WHAT NEEDS TO BE DONE: Two lines below mark the span: the one containing "Click the Check Code Balance link" and the one containing "Given: Click the taskbar". Set down both, plus every line between, exactly as they stand, and nothing else.

[Dataset entries]
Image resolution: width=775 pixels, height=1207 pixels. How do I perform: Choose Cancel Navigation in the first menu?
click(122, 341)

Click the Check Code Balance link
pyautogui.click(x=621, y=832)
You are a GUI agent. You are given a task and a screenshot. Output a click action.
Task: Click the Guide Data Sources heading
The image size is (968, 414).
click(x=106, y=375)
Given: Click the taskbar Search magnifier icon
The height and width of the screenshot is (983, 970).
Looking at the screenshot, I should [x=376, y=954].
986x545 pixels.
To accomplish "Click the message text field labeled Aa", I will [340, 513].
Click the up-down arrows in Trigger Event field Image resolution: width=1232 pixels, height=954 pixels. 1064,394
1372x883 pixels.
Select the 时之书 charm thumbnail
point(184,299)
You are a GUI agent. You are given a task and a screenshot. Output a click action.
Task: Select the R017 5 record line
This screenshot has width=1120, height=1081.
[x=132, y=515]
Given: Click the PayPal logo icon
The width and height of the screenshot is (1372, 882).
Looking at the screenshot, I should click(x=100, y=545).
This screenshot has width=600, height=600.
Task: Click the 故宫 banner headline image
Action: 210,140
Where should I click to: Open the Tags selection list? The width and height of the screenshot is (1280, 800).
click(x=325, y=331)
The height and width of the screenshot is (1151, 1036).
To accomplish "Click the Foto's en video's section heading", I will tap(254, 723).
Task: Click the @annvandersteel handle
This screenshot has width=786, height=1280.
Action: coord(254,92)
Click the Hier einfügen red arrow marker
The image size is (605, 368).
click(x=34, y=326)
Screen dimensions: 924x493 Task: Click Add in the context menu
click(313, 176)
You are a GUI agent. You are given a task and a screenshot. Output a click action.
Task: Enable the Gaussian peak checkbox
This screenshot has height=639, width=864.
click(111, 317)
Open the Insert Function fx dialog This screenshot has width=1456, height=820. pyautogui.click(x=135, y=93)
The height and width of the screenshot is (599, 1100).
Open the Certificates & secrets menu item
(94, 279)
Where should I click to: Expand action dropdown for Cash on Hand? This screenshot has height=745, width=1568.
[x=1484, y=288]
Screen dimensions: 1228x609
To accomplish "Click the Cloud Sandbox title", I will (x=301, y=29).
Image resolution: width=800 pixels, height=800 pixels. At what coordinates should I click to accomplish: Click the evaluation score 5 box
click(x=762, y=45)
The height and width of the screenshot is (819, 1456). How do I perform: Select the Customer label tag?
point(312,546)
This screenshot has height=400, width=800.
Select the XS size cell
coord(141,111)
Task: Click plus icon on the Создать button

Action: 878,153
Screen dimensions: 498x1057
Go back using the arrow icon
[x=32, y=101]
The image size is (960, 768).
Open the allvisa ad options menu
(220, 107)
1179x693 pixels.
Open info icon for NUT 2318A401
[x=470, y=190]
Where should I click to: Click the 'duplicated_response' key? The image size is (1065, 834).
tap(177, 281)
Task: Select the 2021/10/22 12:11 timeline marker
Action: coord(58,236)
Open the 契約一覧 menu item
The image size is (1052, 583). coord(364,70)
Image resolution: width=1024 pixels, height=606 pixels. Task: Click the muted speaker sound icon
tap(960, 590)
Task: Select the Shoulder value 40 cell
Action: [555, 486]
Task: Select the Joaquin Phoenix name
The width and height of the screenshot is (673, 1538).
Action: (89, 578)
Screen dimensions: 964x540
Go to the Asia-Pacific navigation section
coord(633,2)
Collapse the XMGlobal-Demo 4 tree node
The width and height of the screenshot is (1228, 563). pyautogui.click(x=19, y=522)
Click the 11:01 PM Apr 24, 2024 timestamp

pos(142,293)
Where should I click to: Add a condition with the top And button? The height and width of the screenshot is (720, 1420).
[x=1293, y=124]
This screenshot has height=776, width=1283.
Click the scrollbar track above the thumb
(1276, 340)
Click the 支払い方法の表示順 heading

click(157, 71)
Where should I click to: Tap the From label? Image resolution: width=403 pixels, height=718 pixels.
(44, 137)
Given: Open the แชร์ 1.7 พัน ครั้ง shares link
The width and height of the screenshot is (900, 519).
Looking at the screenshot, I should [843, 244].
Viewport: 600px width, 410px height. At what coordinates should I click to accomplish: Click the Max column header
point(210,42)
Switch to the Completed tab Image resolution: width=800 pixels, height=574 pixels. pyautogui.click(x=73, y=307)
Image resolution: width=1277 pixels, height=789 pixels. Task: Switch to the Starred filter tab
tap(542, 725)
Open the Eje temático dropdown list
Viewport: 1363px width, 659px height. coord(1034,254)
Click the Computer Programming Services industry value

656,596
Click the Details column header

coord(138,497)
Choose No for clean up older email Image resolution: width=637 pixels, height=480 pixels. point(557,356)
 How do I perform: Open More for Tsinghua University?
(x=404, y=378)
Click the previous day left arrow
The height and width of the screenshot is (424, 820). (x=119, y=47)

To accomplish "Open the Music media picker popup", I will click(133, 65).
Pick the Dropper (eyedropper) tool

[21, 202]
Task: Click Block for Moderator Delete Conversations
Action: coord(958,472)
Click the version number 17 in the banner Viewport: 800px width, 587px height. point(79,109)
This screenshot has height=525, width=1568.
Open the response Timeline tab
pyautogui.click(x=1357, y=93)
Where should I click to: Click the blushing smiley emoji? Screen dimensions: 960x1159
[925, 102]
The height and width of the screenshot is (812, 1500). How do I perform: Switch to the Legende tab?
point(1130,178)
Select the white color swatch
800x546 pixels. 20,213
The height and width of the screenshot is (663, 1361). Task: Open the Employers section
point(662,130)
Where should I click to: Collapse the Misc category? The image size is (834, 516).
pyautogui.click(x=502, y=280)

RESPONSE TO THIS TASK:
Click the Check Code Balance link
pyautogui.click(x=621, y=832)
You are a GUI agent. You are given a task and a screenshot. Output a click action.
Task: Click the Guide Data Sources heading
The image size is (968, 414).
click(x=106, y=375)
Given: Click the taskbar Search magnifier icon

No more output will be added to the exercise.